Why would you say my penis is small in front of so many people?
Since my computer broke, i've been masterbating to girls gone wild. I feel like i'm in the 90's.
I got to stop making out with my boss at work. I think we should just get it overwith, be dissaponted and move on.
Restaurants Roasting People Who Gave Them Negative Yelp Reviews (25 Pics)
i'm starting to get really nervous about the relationship i have with my cat
It honestly took me longer to beat Ninja Turtles: Turtles in Time, than it did to have sex with her the first time we met.
Should I be alarmed that you're a regular enough at a bar to show up in sweatpants?
She told me she's going to buy a projector so she can watch porn on her ceiling...I'm telling you man this chick is going places
I left the brick of cheese in your car!
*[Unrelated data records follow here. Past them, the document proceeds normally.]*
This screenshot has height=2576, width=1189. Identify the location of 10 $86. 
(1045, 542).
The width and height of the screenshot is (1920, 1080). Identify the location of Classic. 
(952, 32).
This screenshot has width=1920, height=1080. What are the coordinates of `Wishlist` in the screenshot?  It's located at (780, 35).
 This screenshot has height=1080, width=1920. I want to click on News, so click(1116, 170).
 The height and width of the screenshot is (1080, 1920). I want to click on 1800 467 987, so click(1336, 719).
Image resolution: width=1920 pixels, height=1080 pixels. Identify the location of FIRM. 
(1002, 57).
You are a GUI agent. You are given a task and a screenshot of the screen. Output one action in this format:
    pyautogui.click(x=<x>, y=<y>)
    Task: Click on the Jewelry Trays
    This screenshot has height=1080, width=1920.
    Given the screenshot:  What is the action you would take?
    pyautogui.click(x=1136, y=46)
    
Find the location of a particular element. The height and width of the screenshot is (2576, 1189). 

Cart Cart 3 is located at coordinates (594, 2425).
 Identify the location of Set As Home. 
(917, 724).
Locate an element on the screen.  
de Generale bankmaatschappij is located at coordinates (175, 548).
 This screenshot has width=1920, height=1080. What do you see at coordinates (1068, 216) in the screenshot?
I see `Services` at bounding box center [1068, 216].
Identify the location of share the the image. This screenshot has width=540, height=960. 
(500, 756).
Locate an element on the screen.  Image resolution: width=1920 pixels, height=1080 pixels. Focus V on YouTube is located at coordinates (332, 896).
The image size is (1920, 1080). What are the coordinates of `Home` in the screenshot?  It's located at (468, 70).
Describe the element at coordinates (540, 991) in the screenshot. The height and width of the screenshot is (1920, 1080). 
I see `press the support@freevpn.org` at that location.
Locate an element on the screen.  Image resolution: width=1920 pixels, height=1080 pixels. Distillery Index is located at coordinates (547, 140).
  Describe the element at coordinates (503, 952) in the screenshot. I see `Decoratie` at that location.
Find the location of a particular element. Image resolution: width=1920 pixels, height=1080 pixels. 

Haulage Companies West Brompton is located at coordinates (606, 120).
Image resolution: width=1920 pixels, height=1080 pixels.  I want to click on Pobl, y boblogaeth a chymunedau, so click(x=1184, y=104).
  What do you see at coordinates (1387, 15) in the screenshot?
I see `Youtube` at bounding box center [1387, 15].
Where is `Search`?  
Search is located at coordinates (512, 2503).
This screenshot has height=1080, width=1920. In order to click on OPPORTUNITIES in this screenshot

Keep it at Moderate Temp! It's my precious!
Woman Posts Harassing DMs From Creep Online, Now He’s Upset Because People Told His Mom
I made out with a mom and her daughter and got a black eye, so yeah, my birthday went well
walk of shame across osu's campus on game day. i can see all the spots i threw up last night. its like my personal yellow brick road.
Just spilled beer all over my bed. Should cut myself off, but instead I just took my shirt off and used it as a towel.
He started me on Celexa. I think I feel like Bjork. Is that normal?
Like... my feet feel like little octopuses, and they want to swim to the next room.
I might have to quit marching band. It's affecting my drinking schedule
I had to remind him last night as he had his arm around me, "We hook up, we don't cuddle!"